-------- ENTRIES PROVIDED --------
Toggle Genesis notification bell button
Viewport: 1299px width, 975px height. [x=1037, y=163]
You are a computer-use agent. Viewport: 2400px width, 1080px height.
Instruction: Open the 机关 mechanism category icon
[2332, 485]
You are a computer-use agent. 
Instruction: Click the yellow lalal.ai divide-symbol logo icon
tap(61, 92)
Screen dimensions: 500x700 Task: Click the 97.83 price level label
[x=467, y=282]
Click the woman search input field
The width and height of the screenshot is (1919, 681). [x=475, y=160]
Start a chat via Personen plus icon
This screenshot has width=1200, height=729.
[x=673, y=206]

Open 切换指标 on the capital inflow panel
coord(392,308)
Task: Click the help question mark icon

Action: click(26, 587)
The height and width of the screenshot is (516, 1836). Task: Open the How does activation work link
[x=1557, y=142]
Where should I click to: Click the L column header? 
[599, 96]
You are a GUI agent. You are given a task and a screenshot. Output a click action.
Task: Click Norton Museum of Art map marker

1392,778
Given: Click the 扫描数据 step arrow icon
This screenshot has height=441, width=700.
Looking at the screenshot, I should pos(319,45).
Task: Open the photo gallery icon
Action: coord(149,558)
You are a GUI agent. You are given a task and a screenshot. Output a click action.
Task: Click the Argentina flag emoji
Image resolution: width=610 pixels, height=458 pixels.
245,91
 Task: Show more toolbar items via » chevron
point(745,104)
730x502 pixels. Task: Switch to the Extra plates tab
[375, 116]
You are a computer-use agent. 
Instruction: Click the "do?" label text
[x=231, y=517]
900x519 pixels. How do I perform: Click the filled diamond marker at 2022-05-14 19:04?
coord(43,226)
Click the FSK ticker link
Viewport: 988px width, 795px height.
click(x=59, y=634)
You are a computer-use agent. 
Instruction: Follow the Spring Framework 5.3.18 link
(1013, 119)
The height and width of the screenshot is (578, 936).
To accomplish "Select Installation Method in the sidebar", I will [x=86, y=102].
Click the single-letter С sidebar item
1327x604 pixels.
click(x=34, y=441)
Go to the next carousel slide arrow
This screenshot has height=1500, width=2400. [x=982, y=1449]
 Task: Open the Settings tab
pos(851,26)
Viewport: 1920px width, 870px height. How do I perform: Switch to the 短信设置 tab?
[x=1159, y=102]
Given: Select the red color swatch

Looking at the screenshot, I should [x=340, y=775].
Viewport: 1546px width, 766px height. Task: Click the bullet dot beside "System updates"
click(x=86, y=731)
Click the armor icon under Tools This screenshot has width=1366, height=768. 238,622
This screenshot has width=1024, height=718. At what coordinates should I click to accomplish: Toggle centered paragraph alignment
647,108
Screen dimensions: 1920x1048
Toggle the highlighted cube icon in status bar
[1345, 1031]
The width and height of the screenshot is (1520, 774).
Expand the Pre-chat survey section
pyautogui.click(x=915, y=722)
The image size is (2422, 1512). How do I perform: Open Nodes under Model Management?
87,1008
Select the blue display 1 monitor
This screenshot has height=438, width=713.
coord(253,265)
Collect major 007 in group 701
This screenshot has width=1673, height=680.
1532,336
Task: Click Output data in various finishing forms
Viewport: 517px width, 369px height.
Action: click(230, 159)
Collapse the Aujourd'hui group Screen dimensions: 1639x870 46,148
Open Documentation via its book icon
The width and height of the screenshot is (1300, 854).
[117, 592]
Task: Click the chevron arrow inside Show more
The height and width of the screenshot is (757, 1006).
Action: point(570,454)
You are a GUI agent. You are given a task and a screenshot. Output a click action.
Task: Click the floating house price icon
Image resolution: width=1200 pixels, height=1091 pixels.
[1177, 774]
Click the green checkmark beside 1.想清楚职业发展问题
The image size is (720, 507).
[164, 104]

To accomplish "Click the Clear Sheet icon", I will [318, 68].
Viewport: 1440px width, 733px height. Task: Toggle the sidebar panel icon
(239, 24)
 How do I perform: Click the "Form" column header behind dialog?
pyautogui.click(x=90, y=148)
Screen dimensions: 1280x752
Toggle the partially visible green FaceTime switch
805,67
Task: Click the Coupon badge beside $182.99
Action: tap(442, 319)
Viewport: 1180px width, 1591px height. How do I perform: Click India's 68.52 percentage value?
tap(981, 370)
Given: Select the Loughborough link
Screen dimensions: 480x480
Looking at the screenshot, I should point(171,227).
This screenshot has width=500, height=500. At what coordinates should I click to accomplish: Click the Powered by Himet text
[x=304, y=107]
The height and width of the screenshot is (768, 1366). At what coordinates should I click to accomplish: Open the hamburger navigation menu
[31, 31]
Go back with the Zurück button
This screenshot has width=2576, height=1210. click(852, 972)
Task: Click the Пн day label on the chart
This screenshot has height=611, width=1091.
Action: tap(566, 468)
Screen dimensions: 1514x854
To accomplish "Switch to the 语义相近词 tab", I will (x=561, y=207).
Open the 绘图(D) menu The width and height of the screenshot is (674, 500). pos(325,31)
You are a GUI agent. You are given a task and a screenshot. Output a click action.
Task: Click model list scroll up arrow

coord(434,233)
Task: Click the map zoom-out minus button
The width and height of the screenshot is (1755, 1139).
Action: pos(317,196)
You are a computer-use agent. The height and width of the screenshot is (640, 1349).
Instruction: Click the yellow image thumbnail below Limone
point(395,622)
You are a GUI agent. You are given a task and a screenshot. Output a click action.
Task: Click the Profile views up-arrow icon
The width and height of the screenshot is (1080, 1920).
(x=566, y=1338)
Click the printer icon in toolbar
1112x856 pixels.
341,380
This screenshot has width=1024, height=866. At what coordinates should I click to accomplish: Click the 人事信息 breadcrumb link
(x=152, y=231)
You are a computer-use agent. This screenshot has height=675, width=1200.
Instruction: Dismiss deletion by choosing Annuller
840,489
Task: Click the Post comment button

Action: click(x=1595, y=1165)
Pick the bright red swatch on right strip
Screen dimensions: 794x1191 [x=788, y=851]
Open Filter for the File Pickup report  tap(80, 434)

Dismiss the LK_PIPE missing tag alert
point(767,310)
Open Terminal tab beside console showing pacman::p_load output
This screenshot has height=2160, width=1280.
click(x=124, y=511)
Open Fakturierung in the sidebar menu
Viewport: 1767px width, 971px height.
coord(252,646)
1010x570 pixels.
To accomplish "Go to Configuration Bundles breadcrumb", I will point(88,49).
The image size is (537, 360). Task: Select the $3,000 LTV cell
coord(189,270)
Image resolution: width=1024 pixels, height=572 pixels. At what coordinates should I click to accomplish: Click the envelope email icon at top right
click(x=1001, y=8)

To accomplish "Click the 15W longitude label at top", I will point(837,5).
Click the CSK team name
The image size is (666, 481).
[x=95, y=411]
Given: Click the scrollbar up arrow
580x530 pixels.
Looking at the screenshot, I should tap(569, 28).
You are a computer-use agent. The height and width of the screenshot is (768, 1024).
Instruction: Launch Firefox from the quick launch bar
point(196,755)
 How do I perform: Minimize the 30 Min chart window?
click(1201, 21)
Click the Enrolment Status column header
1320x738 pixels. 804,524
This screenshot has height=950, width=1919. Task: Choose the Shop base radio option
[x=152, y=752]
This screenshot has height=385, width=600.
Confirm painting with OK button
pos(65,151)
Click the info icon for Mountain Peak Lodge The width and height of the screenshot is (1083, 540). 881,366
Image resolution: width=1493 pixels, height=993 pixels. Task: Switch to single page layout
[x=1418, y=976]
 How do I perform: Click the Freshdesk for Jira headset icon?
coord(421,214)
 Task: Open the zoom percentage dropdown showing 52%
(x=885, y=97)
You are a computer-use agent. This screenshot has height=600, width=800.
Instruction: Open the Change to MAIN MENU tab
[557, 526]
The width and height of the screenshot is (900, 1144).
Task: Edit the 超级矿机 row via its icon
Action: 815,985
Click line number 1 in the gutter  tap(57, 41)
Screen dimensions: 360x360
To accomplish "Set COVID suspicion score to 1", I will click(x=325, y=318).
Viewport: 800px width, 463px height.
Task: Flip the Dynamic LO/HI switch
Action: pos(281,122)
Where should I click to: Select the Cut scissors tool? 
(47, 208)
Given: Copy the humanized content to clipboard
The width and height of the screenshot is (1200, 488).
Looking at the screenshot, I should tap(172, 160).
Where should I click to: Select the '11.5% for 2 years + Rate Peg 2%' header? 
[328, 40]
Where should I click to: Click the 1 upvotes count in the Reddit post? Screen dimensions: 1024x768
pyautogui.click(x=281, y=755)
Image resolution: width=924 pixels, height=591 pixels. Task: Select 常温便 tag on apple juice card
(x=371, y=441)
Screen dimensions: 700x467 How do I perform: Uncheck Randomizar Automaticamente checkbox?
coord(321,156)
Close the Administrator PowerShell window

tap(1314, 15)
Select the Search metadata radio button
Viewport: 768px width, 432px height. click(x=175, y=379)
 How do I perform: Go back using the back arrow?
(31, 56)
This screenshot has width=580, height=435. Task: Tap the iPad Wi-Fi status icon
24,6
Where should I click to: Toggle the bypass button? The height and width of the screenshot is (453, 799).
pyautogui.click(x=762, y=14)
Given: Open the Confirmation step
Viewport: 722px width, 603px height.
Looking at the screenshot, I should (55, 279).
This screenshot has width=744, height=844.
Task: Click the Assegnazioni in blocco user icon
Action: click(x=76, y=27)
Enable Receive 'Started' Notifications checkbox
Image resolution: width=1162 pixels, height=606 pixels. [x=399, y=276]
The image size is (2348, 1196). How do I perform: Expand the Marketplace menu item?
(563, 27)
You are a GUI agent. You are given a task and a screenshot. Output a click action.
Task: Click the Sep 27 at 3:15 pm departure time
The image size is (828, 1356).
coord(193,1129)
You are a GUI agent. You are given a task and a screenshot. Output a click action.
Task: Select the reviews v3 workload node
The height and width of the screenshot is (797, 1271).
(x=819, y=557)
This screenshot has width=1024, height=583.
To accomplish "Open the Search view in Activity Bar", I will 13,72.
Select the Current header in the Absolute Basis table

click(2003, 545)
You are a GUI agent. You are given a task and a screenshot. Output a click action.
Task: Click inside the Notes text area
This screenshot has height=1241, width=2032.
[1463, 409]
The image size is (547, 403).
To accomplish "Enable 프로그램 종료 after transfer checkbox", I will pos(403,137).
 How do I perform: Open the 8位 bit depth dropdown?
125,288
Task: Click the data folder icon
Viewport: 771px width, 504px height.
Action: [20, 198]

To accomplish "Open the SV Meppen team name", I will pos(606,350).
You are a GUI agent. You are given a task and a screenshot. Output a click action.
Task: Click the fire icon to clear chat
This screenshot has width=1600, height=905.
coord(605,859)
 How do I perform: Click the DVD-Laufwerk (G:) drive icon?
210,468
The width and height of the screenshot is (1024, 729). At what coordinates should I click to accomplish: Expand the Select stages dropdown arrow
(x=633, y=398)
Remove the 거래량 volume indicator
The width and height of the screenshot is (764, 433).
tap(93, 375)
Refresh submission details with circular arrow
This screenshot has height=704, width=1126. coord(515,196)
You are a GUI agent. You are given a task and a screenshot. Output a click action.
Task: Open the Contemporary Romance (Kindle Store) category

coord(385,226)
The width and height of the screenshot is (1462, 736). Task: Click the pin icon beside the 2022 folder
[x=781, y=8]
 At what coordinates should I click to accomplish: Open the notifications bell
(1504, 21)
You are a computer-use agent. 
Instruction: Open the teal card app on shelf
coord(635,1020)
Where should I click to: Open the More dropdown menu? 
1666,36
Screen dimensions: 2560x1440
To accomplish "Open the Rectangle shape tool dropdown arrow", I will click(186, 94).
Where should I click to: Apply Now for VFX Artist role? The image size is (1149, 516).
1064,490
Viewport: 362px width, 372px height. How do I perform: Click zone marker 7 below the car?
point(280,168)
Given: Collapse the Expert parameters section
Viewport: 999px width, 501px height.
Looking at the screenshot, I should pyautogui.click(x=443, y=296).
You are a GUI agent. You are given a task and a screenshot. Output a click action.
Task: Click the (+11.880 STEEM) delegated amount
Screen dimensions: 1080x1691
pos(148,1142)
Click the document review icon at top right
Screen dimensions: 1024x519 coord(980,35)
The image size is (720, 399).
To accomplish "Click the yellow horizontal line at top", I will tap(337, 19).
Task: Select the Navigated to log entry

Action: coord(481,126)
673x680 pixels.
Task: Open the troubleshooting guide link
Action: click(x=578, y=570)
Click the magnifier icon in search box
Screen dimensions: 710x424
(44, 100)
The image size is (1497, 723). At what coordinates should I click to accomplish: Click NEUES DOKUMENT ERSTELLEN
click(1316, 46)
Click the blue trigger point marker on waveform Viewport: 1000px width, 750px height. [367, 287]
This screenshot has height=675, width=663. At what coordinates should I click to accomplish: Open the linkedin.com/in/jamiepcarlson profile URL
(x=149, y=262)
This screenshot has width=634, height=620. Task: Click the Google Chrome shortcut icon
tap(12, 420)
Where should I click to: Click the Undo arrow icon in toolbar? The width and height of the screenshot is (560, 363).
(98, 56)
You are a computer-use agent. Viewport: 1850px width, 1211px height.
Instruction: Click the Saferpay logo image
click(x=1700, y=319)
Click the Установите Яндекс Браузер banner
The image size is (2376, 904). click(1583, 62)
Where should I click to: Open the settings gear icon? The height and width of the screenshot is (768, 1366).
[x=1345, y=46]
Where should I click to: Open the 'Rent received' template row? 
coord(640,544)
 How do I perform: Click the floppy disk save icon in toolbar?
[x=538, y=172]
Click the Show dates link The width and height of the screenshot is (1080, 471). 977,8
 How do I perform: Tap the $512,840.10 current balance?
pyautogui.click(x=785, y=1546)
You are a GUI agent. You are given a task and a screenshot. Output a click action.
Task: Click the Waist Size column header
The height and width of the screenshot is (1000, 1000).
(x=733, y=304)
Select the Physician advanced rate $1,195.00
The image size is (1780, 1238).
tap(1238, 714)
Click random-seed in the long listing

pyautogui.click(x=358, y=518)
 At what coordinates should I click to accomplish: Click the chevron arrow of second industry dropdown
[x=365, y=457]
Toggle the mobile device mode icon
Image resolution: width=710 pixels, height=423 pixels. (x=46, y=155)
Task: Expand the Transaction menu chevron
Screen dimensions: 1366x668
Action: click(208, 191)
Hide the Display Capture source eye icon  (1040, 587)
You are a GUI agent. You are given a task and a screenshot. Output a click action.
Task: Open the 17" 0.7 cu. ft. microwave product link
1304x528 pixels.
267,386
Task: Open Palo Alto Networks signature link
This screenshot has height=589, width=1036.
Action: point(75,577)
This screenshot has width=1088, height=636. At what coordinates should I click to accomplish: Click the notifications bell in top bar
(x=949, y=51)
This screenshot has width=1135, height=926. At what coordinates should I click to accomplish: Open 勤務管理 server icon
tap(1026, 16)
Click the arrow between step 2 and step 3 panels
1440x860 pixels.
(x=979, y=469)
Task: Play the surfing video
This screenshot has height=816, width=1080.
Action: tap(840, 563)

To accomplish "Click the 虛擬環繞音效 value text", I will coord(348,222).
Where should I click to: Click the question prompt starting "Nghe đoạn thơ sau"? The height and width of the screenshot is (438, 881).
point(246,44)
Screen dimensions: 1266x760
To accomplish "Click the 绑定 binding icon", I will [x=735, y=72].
--------
Those lines above that contain the string "inside" should be returned.

--- FINISHED EXERCISE ---
Task: Click the chevron arrow inside Show more
Task: Click inside the Notes text area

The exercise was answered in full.